▶ _MATERIAL FOR THE TASK_:
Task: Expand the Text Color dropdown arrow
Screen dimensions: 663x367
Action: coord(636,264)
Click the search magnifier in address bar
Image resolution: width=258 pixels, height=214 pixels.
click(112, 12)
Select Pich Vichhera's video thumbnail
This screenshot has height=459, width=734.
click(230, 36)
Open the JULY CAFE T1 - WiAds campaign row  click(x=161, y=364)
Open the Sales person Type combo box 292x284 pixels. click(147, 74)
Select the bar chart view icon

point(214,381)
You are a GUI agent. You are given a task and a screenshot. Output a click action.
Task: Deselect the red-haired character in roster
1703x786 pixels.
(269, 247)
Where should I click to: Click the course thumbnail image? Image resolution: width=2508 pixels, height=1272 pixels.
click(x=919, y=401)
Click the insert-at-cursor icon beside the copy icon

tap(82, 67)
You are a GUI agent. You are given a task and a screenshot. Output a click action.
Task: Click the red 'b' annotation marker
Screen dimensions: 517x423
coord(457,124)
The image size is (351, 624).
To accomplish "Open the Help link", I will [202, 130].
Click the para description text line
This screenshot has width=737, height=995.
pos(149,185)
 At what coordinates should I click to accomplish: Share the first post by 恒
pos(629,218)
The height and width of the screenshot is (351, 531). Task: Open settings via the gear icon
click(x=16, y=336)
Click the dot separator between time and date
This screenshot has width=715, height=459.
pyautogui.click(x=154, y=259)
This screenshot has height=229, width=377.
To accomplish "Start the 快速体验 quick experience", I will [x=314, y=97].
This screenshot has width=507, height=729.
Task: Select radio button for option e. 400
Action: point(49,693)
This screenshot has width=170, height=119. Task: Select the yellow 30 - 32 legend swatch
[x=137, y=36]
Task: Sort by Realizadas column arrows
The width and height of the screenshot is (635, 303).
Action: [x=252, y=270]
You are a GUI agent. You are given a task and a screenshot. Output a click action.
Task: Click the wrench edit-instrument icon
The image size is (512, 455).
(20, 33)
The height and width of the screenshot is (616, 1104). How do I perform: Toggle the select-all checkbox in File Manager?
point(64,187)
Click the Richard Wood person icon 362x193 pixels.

▶ _WORK ITEM_: Now output the listing above, exactly as it appears.

▶ _EXERCISE SOLUTION_:
Task: Expand the Text Color dropdown arrow
Screen dimensions: 663x367
Action: coord(636,264)
Click the search magnifier in address bar
Image resolution: width=258 pixels, height=214 pixels.
click(112, 12)
Select Pich Vichhera's video thumbnail
This screenshot has height=459, width=734.
click(230, 36)
Open the JULY CAFE T1 - WiAds campaign row  click(x=161, y=364)
Open the Sales person Type combo box 292x284 pixels. click(147, 74)
Select the bar chart view icon

point(214,381)
You are a GUI agent. You are given a task and a screenshot. Output a click action.
Task: Deselect the red-haired character in roster
1703x786 pixels.
(269, 247)
Where should I click to: Click the course thumbnail image? Image resolution: width=2508 pixels, height=1272 pixels.
click(x=919, y=401)
Click the insert-at-cursor icon beside the copy icon

tap(82, 67)
You are a GUI agent. You are given a task and a screenshot. Output a click action.
Task: Click the red 'b' annotation marker
Screen dimensions: 517x423
coord(457,124)
The image size is (351, 624).
To accomplish "Open the Help link", I will [202, 130].
Click the para description text line
This screenshot has width=737, height=995.
pos(149,185)
 At what coordinates should I click to accomplish: Share the first post by 恒
pos(629,218)
The height and width of the screenshot is (351, 531). Task: Open settings via the gear icon
click(x=16, y=336)
Click the dot separator between time and date
This screenshot has width=715, height=459.
pyautogui.click(x=154, y=259)
This screenshot has height=229, width=377.
To accomplish "Start the 快速体验 quick experience", I will [x=314, y=97].
This screenshot has width=507, height=729.
Task: Select radio button for option e. 400
Action: point(49,693)
This screenshot has width=170, height=119. Task: Select the yellow 30 - 32 legend swatch
[x=137, y=36]
Task: Sort by Realizadas column arrows
The width and height of the screenshot is (635, 303).
Action: [x=252, y=270]
You are a GUI agent. You are given a task and a screenshot. Output a click action.
Task: Click the wrench edit-instrument icon
The image size is (512, 455).
(20, 33)
The height and width of the screenshot is (616, 1104). How do I perform: Toggle the select-all checkbox in File Manager?
point(64,187)
Click the Richard Wood person icon 362x193 pixels.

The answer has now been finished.